▶ _Page extract_
■ ■ ■ ■ ■ ■ ■

# Bike Bag/Box



## stoobydale (14 Dec 2013)

Looking for a bike bag to transport my bike safely by plane. I am ideally looking for an "Aerus Biospeed Bike Bag" but will consider other things if offered.

Cheers,
Stu.


----------



## midliferider (14 Dec 2013)

Well, I am on the lookout for the same.
Are you looking for a soft padded bag or hard case?
I am watching several items on e bay but none are closer to me.


----------



## stoobydale (14 Dec 2013)

was looking for a hard case, but the more i've read the more i'm leaning towards a soft case. It's only for a one off one way flight to oz.


----------



## YahudaMoon (15 Dec 2013)

I have a bike box safe case (if thats any good?)

currently on loan thats finished with in Manchester

PM me if interested

Greets


----------



## robgul (15 Dec 2013)

stoobydale said:


> was looking for a hard case, but the more i've read the more i'm leaning towards a soft case. It's only for a one off one way flight to oz.



A friend of mine has just taken a bike one way to NZ to leave there when she comes home in March - bike carton from the LBS, bike packed with lots of pipe lagging and tape. Simples - only cost was the excess baggage on the plane. 

All worked fine, there on the carousel when she claimed her suitcase.

Rob


----------



## midliferider (15 Dec 2013)

stoobydale said:


> was looking for a hard case, but the more i've read the more i'm leaning towards a soft case. It's only for a one off one way flight to oz.

■ ■ ■ ■ ■ ■ ■

▶ _Raw data_

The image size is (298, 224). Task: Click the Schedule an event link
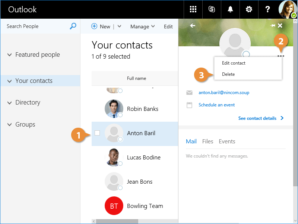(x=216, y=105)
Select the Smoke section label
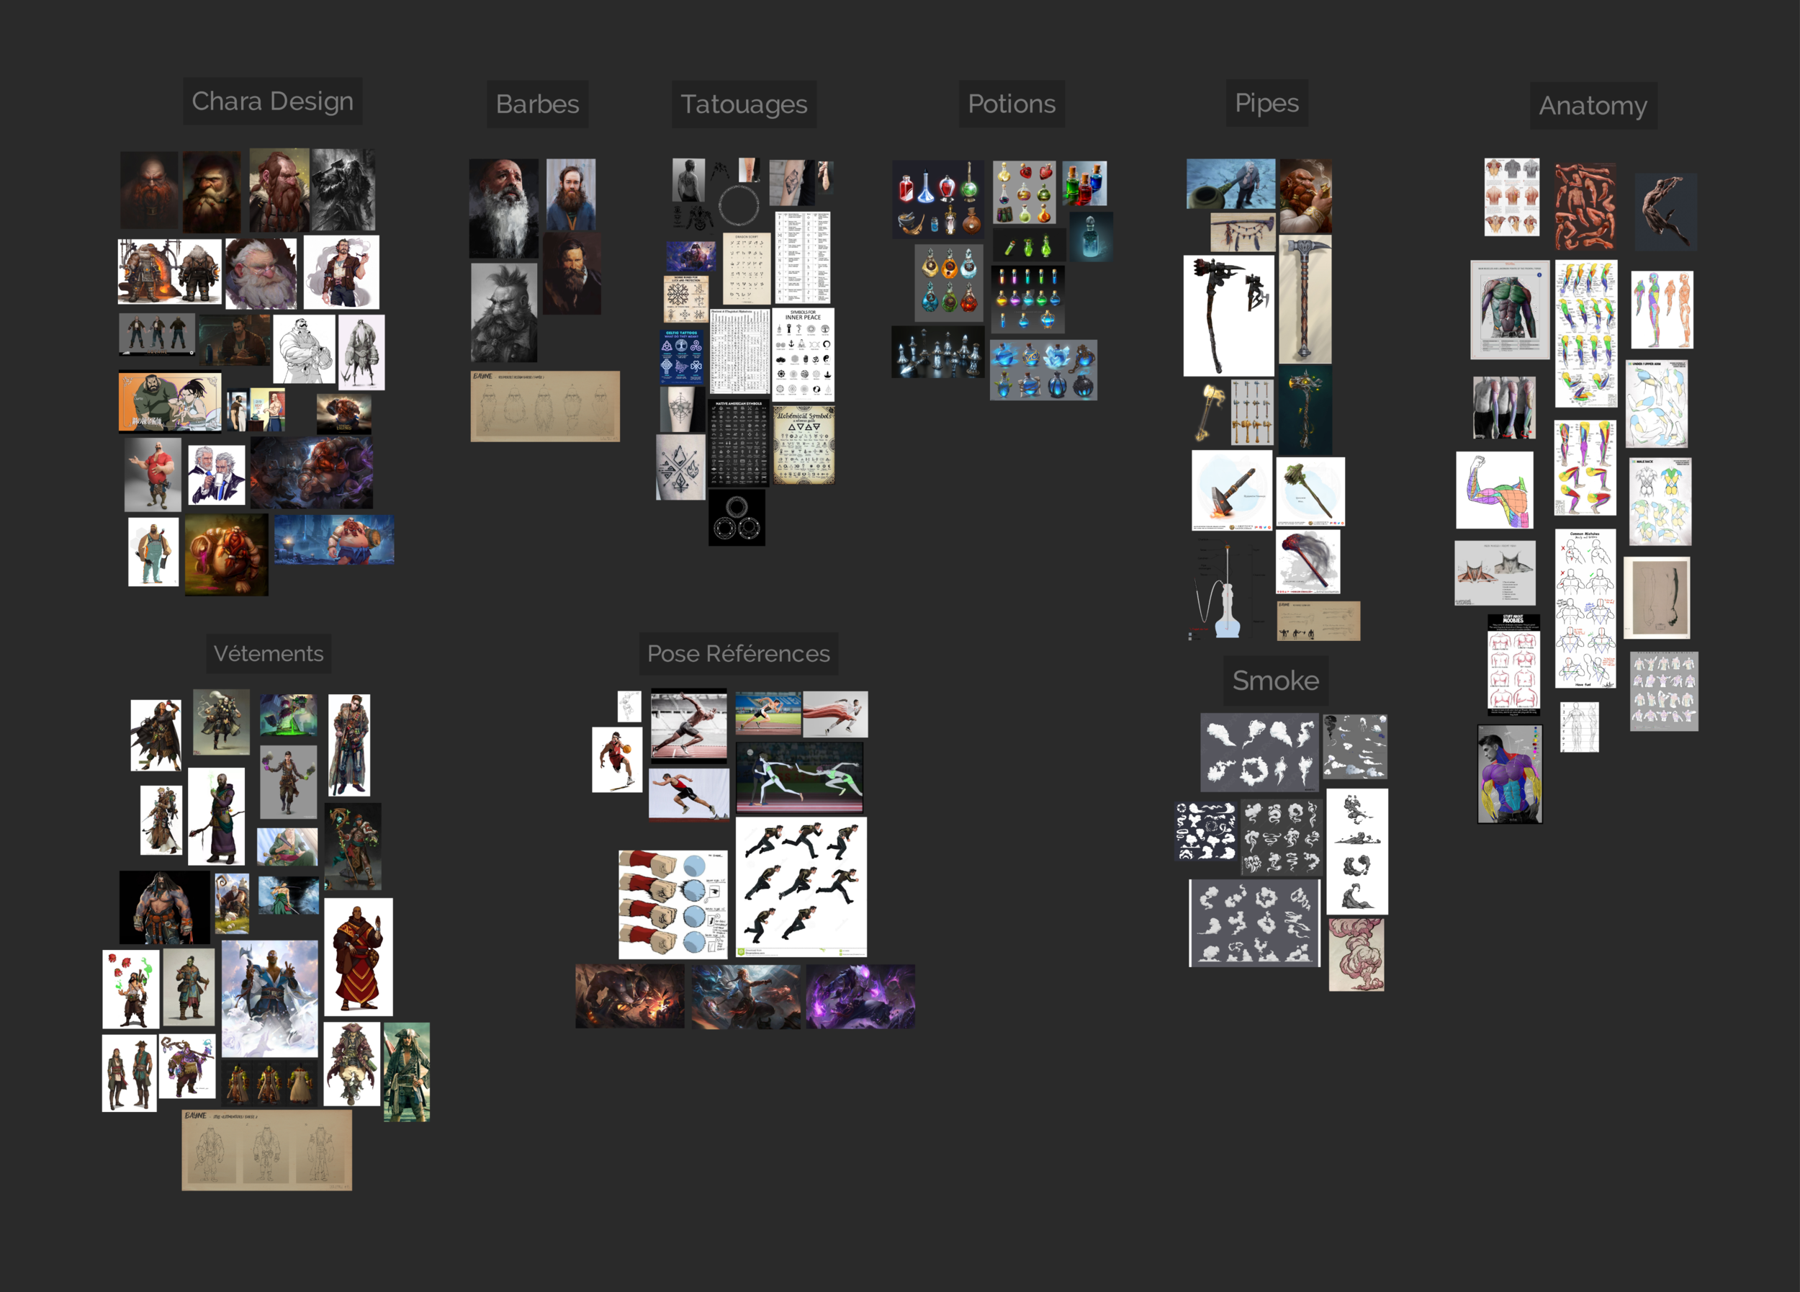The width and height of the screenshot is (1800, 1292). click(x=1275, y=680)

■ ■ ■ ■ ■ ■ ■

▶ _Tasks_
**a.** Please retype a passage of the bike bag forum thread: begin at the words "Looking for a bike" and stop after "for the same.".
**b.** Continue the forum thread about a bike bag for flying from the point where it stops.

▶ _Results in order_
**a.**
Looking for a bike bag to transport my bike safely by plane. I am ideally looking for an "Aerus Biospeed Bike Bag" but will consider other things if offered.

Cheers,
Stu.


----------



## midliferider (14 Dec 2013)

Well, I am on the lookout for the same.

**b.**
In that case, I suggest that you use an ordinary bike box from lbs.


----------



## stoobydale (15 Dec 2013)

Thanks for the reply's re the LBS box. I have read quite a bit about sending via this method but I think I would just feel a bit better with the added security (percieved) of a proper bag.
PM sent Yahudamoon.


----------



## robgul (15 Dec 2013)

stoobydale said:


> Thanks for the reply's re the LBS box. I have read quite a bit about sending via this method but I think I would just feel a bit better with the added security (percieved) of a proper bag.
> PM sent Yahudamoon.



Unless you get a hard-shell case (v expensive) I would suggest the carton/box is waaaay better than the bag idea ... the box has some shape and structure that will stack better when the baggage handlers get it. (I have a Carradice bike bag and wouldn't risk that on anything other than carry on luggage on a train!)

Rob


----------



## stoobydale (16 Dec 2013)

Sorted now thanks.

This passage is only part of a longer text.